*CHALLENGE*: Write out every one of the entries below word for word, keeping each line in its original order.

Entries on finding words and elements:
* Begin *
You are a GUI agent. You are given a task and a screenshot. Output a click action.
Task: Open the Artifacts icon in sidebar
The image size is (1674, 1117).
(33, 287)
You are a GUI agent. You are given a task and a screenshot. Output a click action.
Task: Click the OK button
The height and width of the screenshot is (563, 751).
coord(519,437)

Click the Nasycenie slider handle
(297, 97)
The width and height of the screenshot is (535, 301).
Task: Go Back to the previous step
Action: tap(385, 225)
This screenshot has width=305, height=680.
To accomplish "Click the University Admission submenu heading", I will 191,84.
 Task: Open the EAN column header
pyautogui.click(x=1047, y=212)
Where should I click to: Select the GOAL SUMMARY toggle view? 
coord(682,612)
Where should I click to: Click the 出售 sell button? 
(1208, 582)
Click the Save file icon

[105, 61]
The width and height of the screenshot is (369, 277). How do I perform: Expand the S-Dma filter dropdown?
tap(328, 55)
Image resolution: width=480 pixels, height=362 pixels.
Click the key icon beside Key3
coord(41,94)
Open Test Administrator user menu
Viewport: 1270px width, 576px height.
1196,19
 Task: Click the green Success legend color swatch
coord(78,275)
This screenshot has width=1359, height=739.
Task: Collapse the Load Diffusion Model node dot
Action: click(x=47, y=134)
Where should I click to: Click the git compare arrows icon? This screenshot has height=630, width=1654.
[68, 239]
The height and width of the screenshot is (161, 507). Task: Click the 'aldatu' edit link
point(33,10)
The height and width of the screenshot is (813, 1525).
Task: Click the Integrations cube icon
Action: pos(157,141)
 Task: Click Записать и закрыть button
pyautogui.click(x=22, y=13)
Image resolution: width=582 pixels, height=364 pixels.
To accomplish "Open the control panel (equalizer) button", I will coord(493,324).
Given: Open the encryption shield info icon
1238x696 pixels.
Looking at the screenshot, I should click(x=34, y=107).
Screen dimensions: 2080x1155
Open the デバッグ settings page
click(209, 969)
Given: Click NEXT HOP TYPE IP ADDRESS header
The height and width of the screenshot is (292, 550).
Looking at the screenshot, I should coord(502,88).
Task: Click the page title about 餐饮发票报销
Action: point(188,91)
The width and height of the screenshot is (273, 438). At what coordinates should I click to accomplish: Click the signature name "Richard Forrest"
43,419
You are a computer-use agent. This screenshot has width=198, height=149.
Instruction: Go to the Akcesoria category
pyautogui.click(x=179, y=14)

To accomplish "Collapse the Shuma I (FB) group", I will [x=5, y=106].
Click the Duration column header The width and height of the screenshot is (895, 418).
* End *
*FINISHED ANSWER*:
You are a GUI agent. You are given a task and a screenshot. Output a click action.
Task: Open the Artifacts icon in sidebar
The image size is (1674, 1117).
(33, 287)
You are a GUI agent. You are given a task and a screenshot. Output a click action.
Task: Click the OK button
The height and width of the screenshot is (563, 751).
coord(519,437)

Click the Nasycenie slider handle
(297, 97)
The width and height of the screenshot is (535, 301).
Task: Go Back to the previous step
Action: tap(385, 225)
This screenshot has width=305, height=680.
To accomplish "Click the University Admission submenu heading", I will 191,84.
 Task: Open the EAN column header
pyautogui.click(x=1047, y=212)
Where should I click to: Select the GOAL SUMMARY toggle view? 
coord(682,612)
Where should I click to: Click the 出售 sell button? 
(1208, 582)
Click the Save file icon

[105, 61]
The width and height of the screenshot is (369, 277). How do I perform: Expand the S-Dma filter dropdown?
tap(328, 55)
Image resolution: width=480 pixels, height=362 pixels.
Click the key icon beside Key3
coord(41,94)
Open Test Administrator user menu
Viewport: 1270px width, 576px height.
1196,19
 Task: Click the green Success legend color swatch
coord(78,275)
This screenshot has width=1359, height=739.
Task: Collapse the Load Diffusion Model node dot
Action: click(x=47, y=134)
Where should I click to: Click the git compare arrows icon? This screenshot has height=630, width=1654.
[68, 239]
The height and width of the screenshot is (161, 507). Task: Click the 'aldatu' edit link
point(33,10)
The height and width of the screenshot is (813, 1525).
Task: Click the Integrations cube icon
Action: pos(157,141)
 Task: Click Записать и закрыть button
pyautogui.click(x=22, y=13)
Image resolution: width=582 pixels, height=364 pixels.
To accomplish "Open the control panel (equalizer) button", I will coord(493,324).
Given: Open the encryption shield info icon
1238x696 pixels.
Looking at the screenshot, I should click(x=34, y=107).
Screen dimensions: 2080x1155
Open the デバッグ settings page
click(209, 969)
Given: Click NEXT HOP TYPE IP ADDRESS header
The height and width of the screenshot is (292, 550).
Looking at the screenshot, I should coord(502,88).
Task: Click the page title about 餐饮发票报销
Action: point(188,91)
The width and height of the screenshot is (273, 438). At what coordinates should I click to accomplish: Click the signature name "Richard Forrest"
43,419
You are a computer-use agent. This screenshot has width=198, height=149.
Instruction: Go to the Akcesoria category
pyautogui.click(x=179, y=14)

To accomplish "Collapse the Shuma I (FB) group", I will [x=5, y=106].
Click the Duration column header The width and height of the screenshot is (895, 418).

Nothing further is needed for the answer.